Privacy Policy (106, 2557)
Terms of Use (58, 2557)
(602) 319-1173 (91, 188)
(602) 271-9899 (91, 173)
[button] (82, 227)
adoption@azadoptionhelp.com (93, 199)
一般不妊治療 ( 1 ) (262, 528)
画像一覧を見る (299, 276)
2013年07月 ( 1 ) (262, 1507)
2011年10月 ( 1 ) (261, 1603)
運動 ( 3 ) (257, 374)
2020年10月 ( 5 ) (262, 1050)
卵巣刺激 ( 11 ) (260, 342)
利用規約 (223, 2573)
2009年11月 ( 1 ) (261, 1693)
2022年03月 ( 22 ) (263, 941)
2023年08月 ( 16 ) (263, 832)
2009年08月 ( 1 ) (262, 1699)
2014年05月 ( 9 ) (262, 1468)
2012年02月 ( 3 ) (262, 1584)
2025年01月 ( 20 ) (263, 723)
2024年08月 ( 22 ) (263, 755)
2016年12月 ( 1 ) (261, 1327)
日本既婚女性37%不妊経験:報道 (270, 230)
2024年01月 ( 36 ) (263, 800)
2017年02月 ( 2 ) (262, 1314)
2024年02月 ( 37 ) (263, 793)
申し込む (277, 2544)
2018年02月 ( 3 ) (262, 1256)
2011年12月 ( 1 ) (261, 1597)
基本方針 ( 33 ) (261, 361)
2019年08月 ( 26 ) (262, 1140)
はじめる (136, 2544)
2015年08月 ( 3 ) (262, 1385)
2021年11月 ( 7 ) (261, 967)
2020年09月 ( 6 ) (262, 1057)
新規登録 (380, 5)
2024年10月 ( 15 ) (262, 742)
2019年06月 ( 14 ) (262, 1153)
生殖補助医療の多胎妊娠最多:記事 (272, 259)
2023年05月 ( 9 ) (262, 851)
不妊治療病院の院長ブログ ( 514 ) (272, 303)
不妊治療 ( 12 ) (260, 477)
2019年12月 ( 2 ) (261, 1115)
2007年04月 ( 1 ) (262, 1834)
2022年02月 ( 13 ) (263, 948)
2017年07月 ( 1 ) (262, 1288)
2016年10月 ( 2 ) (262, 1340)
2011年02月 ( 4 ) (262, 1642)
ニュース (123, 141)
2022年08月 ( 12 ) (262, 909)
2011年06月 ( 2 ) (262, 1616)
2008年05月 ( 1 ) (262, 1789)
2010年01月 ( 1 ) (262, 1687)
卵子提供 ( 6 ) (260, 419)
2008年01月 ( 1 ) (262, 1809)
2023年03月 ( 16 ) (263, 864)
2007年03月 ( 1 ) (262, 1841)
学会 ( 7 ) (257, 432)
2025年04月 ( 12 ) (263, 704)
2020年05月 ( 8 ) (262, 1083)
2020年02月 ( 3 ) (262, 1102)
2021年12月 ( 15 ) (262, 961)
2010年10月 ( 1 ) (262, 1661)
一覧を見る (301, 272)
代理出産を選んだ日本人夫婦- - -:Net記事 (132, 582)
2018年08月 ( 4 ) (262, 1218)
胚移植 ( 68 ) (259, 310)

※

Task directions — Output all of the records exactly, with nothing omitted.

Solution below —
Privacy Policy (106, 2557)
Terms of Use (58, 2557)
(602) 319-1173 (91, 188)
(602) 271-9899 (91, 173)
[button] (82, 227)
adoption@azadoptionhelp.com (93, 199)
一般不妊治療 ( 1 ) (262, 528)
画像一覧を見る (299, 276)
2013年07月 ( 1 ) (262, 1507)
2011年10月 ( 1 ) (261, 1603)
運動 ( 3 ) (257, 374)
2020年10月 ( 5 ) (262, 1050)
卵巣刺激 ( 11 ) (260, 342)
利用規約 (223, 2573)
2009年11月 ( 1 ) (261, 1693)
2022年03月 ( 22 ) (263, 941)
2023年08月 ( 16 ) (263, 832)
2009年08月 ( 1 ) (262, 1699)
2014年05月 ( 9 ) (262, 1468)
2012年02月 ( 3 ) (262, 1584)
2025年01月 ( 20 ) (263, 723)
2024年08月 ( 22 ) (263, 755)
2016年12月 ( 1 ) (261, 1327)
日本既婚女性37%不妊経験:報道 (270, 230)
2024年01月 ( 36 ) (263, 800)
2017年02月 ( 2 ) (262, 1314)
2024年02月 ( 37 ) (263, 793)
申し込む (277, 2544)
2018年02月 ( 3 ) (262, 1256)
2011年12月 ( 1 ) (261, 1597)
基本方針 ( 33 ) (261, 361)
2019年08月 ( 26 ) (262, 1140)
はじめる (136, 2544)
2015年08月 ( 3 ) (262, 1385)
2021年11月 ( 7 ) (261, 967)
2020年09月 ( 6 ) (262, 1057)
新規登録 (380, 5)
2024年10月 ( 15 ) (262, 742)
2019年06月 ( 14 ) (262, 1153)
生殖補助医療の多胎妊娠最多:記事 (272, 259)
2023年05月 ( 9 ) (262, 851)
不妊治療病院の院長ブログ ( 514 ) (272, 303)
不妊治療 ( 12 ) (260, 477)
2019年12月 ( 2 ) (261, 1115)
2007年04月 ( 1 ) (262, 1834)
2022年02月 ( 13 ) (263, 948)
2017年07月 ( 1 ) (262, 1288)
2016年10月 ( 2 ) (262, 1340)
2011年02月 ( 4 ) (262, 1642)
ニュース (123, 141)
2022年08月 ( 12 ) (262, 909)
2011年06月 ( 2 ) (262, 1616)
2008年05月 ( 1 ) (262, 1789)
2010年01月 ( 1 ) (262, 1687)
卵子提供 ( 6 ) (260, 419)
2008年01月 ( 1 ) (262, 1809)
2023年03月 ( 16 ) (263, 864)
2007年03月 ( 1 ) (262, 1841)
学会 ( 7 ) (257, 432)
2025年04月 ( 12 ) (263, 704)
2020年05月 ( 8 ) (262, 1083)
2020年02月 ( 3 ) (262, 1102)
2021年12月 ( 15 ) (262, 961)
2010年10月 ( 1 ) (262, 1661)
一覧を見る (301, 272)
代理出産を選んだ日本人夫婦- - -:Net記事 (132, 582)
2018年08月 ( 4 ) (262, 1218)
胚移植 ( 68 ) (259, 310)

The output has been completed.